Marc Cave, director of the Museum, describes The Journey as “now bigger and better equipped than ever to stimulate critical thinking about the ‘othering’ process in the build-up to the Holocaust.

“When we understand what it takes for a child to have to flee for their life, away from everything they know and love — it might also make us think harder about how we welcome and integrate refugees like Leo into our country.”

Newly appointed Chair of Trustees Adam Dawson told Jewish News: ‘At a time of increased anti Jewish racism we must make the cry of ‘Never Again’ a reality, not an aspiration. ‘The Journey’ is an outstanding interactive exhibition helping teenagers become critical thinkers. I hope every school pupil in the country has the opportunity to see it.”

But while the immersive element of the museum is impressive, visitors may also be fortunate enough to be able to speak directly to one of the very children – now in their late 80s and 90s – who either escaped Nazi Germany just prior to the war, or experienced the horrors of the camps.

John Fieldsend, 93 years old, and one of the 669 Jewish children who escaped Czechoslovakia via Kindertransport trains, told Jewish News he comes to the museum “fairly regularly to speak to school groups, to keep the memory alive. There are lots of troubles in the world today, but nothing like the Holocaust was.”
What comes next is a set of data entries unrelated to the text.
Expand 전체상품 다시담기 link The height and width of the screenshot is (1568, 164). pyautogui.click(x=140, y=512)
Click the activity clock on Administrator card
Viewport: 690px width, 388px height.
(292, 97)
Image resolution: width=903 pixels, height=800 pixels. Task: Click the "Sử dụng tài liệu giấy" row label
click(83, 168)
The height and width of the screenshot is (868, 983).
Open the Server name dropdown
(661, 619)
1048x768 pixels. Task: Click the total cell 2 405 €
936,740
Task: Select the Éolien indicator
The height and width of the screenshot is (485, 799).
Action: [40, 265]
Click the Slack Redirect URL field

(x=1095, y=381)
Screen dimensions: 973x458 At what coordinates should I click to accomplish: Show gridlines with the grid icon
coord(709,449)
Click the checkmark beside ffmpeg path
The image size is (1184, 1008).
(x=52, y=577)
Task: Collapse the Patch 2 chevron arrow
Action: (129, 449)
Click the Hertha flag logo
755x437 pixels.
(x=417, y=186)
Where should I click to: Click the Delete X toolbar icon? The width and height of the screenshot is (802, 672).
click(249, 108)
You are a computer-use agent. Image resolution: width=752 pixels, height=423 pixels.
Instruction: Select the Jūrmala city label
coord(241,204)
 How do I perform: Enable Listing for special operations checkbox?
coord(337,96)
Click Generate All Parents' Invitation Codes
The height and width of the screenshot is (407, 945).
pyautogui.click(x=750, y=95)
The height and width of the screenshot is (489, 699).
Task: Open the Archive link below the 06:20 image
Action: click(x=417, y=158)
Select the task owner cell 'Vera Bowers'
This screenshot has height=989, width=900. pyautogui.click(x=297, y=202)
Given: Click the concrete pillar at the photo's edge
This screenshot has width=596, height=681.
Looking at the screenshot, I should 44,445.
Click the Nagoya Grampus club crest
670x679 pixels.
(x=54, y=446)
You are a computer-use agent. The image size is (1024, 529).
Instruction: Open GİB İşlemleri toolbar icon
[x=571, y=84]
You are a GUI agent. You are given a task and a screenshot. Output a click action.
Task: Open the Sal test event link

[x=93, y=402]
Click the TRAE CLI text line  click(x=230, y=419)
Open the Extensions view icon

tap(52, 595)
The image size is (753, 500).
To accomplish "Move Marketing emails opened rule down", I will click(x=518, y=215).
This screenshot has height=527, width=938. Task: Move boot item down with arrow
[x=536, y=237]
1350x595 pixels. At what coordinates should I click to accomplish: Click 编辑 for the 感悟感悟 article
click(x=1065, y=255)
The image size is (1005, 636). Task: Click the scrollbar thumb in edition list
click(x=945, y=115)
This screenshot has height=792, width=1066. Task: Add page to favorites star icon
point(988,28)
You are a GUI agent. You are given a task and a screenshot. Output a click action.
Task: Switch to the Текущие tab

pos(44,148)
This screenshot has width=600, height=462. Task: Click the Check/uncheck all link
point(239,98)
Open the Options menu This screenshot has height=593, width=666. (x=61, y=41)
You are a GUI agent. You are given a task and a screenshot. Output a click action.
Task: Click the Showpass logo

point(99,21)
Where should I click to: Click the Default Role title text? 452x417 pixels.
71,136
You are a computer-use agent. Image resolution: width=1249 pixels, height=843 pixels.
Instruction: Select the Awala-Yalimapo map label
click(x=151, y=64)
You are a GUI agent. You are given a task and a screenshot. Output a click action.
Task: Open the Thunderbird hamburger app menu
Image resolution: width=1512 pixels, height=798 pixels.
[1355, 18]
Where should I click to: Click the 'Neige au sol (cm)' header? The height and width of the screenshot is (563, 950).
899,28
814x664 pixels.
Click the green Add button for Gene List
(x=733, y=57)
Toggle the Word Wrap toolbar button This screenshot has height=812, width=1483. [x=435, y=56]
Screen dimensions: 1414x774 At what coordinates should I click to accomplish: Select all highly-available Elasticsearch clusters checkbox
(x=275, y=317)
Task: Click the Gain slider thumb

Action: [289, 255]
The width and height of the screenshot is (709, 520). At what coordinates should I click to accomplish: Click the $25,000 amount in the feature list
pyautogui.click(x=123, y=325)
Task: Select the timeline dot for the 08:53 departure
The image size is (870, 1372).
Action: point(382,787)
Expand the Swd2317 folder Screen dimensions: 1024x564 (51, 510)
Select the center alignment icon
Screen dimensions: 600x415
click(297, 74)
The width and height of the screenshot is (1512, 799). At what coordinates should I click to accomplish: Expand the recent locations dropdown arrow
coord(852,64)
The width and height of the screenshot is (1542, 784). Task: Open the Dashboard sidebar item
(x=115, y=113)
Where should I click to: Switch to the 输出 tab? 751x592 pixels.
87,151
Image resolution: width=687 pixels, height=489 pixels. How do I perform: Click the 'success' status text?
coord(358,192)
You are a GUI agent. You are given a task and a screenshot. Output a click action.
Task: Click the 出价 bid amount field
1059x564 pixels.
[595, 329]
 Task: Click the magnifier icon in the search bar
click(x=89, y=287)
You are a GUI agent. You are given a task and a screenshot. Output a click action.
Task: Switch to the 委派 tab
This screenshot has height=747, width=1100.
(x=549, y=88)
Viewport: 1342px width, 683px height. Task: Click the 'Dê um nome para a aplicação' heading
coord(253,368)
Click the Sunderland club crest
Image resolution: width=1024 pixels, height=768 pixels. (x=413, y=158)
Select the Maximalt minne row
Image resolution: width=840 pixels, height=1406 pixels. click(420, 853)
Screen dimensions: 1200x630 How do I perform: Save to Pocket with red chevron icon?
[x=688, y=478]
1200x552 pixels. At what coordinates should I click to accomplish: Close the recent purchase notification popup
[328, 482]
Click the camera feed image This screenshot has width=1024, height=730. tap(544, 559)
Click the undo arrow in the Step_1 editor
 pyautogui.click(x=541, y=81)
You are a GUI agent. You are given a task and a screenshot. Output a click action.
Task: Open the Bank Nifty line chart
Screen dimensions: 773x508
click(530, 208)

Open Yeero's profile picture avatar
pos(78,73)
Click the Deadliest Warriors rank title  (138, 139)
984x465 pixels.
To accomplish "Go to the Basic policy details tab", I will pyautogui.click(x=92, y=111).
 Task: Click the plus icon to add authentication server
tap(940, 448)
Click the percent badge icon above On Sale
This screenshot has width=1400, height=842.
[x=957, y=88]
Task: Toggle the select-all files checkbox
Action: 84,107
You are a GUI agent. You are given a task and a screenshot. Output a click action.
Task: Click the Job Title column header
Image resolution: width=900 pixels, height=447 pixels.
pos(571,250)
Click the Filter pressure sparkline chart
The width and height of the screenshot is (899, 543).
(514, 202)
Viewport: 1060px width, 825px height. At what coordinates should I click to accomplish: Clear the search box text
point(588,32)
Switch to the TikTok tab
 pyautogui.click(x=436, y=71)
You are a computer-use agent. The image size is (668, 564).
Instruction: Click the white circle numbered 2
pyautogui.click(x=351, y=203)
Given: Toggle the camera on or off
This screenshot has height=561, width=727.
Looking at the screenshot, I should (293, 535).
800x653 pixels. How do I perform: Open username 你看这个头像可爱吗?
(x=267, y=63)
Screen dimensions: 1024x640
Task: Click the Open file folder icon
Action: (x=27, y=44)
Adding that he “appreciates the young generation” and those who take Holocaust education seriously, he adds: “When I come here, I always go home better than when I came. This place needs us survivors, but us survivors need this place.”

John Fieldsend The Journey. Kindertransport immersive installation train journey.

Martin Stern, an 87-year old Theresienstadt concentration camp survivor and a stalwart supporter of the National Holocaust Museum, says that “the reason we tell our stories here is that you can give a child a book or a classroom lecture, but we are story-telling and story-listening animals. Because we are survivors, our stories are not typical. The Jews with typical stories are not here to tell the tale.”

The object of sharing their stories, he adds, is to “engage the minds of young people so that when they go back to school, they want to know more. One reason for having an immersive experience, seeing physical objects and being the rooms and reproduced streets and a classroom, is to reach the deeper parts of the mind. We’re trying to make people think and stay.”